Excerpted passage:
Just in case you may have overlooked it, today marks the 50th anniversary of the introduction of the planning system in Ireland! On the 1st of October 1964 the first planning act came into being. Since that time planning has soldiered valiantly, and despite the general apathy of the public and no little hostility from the political class, somehow remains standing, even if battered and bruised. If truth be told it is only in the past ten years that planning has actually existed in any meaningful form. Prior to that we had mostly men with t-squares largely concerned with pipe diameters, soak pits and sight-lines. Today’s planners toil through an unnerving jumble of complexity and tortuous process spoken in a strange-tongued language of technical jargon that nobody really understands. They have become handy targets, mudguards, used and abused and persistently caught in the crossfire of short-term expediency, long-term strategising and the conflicting expectations of the public, politicians and business. I doubt I am alone in hoping the question of ‘what do you do for a living?’ doesn’t come up in the pub!

Required tasks:
1 > In the piece on the 50th anniversary of Irish planning, which three groups have conflicting expectations that planners are caught between? List them.
2 > Write what comes next in the piece on the 50th anniversary of the Irish planning system, picking up after its final sentence.
The material after this point comes from a separate source unrelated to the piece on Irish planning.

Stored data:
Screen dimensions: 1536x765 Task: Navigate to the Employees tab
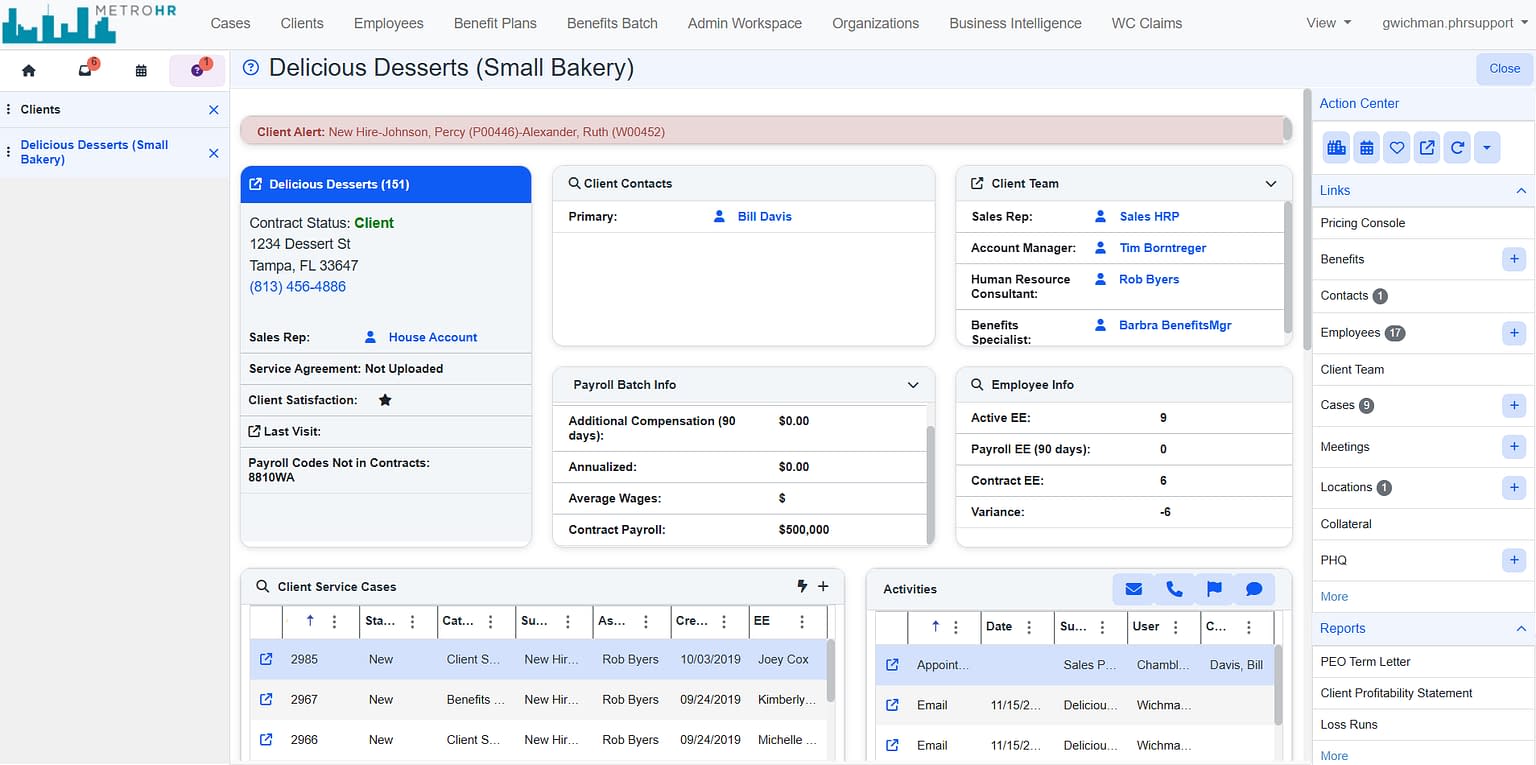point(388,22)
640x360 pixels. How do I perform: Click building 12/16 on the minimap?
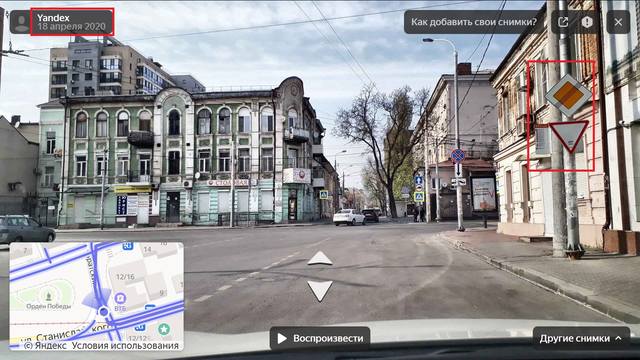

Answers for the tasks:
1 >
the public
politicians
business

2 >
As Irish planning muddles through middle age maybe it’s time to ask some uncomfortable mid-life crisis questions – the elephants in the room – what are we doing, where are we going, whose needs do we serve and does what we do actually work? If we take the simple measure of being able to control the future by current acts, which is what planning essentially is, then it must be concluded from the evidence that it doesn’t work at all, or at least not very well. I mean, while the counterfactual can never be fully known, would Ireland look any different today if we hadn’t mobilised great effort to produce spatial strategies and visions? Maybe at the margins, but not much, I suspect. While we wax lyrical about communities and sustainability, who has benefited most from planning – landowners? developers? banks? The influx of more ‘evidence’ into the process does not seem to be producing better results, although it is probably too early to tell. What we are very good at are attempts to plan, we produce nice glossy plans like the National Spatial Strategy. But just as a desire to be wise is not wisdom, planning can only be evaluated on whether or not the desired goals have been achieved. As the saying goes, the road to hell is paved with good intentions. On pretty much every measure, it must be conceded that we haven’t achieved much. Even our glittering flagship planning visions, such as the Dublin Docklands or Adamstown, remain undelivered and hardly do much to justify our existence.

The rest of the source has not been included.